(ショートショート)空白の記憶
砂が落ちきらないあいだに、私は砂時計をくるりと元に戻した。
また新しく積み重なり始める時間を横目に、一冊の古い日記を紐解く。
ページをめくれば、過去の出来事が瑞々しい言葉となって蘇ってくる。
たとえば、彼氏と激しく衝突した日の記録。
読み返せば、あの時の感情が今の私を浸食していく。
意味が生まれる前の風景は、いつだってその瞬間だけは、何物にも代えがたい真実だったのだ。

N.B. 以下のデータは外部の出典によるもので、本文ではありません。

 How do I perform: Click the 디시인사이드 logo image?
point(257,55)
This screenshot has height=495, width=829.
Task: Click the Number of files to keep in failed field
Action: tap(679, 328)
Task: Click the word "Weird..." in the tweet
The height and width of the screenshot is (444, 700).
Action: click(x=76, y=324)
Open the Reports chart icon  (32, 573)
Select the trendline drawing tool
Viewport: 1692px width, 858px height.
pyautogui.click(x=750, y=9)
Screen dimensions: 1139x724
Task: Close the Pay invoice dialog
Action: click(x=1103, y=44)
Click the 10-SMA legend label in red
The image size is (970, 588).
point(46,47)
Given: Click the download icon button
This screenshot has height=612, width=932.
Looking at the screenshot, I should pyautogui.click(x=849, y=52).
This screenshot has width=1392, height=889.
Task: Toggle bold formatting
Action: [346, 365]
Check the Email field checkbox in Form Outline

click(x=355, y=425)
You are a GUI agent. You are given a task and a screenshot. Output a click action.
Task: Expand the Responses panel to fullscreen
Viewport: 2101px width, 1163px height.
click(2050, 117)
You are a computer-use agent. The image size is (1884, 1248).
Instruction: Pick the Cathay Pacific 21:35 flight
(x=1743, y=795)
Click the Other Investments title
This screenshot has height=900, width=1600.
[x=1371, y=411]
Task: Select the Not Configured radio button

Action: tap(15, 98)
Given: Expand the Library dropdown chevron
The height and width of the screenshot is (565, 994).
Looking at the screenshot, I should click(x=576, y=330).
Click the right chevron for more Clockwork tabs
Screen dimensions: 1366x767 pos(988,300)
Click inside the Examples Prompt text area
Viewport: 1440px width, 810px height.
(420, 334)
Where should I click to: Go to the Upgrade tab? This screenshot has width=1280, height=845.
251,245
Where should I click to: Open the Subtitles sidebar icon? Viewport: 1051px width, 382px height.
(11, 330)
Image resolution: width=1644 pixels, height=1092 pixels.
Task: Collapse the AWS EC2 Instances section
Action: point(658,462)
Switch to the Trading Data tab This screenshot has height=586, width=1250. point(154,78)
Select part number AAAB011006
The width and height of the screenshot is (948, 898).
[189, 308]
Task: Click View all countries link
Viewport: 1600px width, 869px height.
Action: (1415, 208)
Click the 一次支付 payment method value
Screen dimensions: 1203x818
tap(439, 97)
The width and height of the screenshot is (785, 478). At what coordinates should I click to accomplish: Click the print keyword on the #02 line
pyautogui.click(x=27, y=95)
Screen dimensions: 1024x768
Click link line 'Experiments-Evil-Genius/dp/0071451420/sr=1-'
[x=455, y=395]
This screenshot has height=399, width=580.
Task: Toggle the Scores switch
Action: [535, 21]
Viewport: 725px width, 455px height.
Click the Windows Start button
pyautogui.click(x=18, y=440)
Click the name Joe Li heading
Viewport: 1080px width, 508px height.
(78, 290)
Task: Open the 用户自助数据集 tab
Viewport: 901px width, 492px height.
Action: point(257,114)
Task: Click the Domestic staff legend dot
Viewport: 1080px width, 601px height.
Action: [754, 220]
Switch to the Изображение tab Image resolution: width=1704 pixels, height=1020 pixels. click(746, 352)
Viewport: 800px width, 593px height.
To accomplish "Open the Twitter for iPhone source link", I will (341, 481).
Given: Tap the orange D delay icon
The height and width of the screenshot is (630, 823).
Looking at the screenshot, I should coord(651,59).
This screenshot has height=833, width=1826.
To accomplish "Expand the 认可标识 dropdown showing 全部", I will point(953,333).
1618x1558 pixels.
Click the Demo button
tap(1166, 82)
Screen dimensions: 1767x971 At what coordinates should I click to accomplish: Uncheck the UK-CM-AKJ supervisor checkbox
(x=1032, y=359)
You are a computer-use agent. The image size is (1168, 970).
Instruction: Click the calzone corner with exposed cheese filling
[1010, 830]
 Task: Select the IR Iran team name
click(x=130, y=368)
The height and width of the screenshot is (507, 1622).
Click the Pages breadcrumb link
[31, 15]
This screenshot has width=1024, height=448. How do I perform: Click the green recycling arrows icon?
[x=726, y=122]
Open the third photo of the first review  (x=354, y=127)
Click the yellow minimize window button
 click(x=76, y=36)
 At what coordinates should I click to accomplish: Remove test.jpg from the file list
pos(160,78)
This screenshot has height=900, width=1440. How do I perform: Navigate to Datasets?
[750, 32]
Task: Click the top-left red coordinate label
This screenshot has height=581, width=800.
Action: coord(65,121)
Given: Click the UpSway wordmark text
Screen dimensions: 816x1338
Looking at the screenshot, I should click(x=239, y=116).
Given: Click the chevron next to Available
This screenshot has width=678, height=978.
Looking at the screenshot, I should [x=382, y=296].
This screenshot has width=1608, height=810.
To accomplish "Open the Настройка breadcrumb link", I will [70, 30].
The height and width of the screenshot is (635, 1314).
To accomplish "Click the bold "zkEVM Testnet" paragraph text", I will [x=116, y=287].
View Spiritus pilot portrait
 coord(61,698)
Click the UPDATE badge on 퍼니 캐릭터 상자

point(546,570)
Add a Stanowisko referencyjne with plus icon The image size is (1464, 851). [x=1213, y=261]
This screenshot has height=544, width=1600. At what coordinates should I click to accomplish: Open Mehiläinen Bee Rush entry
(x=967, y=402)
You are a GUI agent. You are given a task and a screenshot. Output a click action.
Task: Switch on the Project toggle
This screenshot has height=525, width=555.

ふと、この日記に「彼」の視点が完全に欠落していることに気づく。
私の不都合を削ぎ落とし、私の正義だけを並べた独りよがりな記録。
そこには、確かに存在したはずの書かれなかった方の世界がある。
けれど、私はあえてそこには触れない。
時折、日記には「ヤバい」「すごい」といった乱雑な言葉だけが並ぶページがある。
今の私には解読不能な、言葉が意味を拒んだ場所。
しかしそれこそが、私にとっての日記の正体なのだろう。
意味があるようでいて、今の私には何の意味もなさない言葉の断片。
それは、一文字だけで完結する私だけの純粋な欠片だ。
私は天井を見上げ、まだ熱を持った過去の自分を思う。
まだ物語にならない場所で、私は今日も、誰のためでもない言葉を紡ぎ続けていく。
Fin。
↑この企画に参加しました。
ありがとうございました。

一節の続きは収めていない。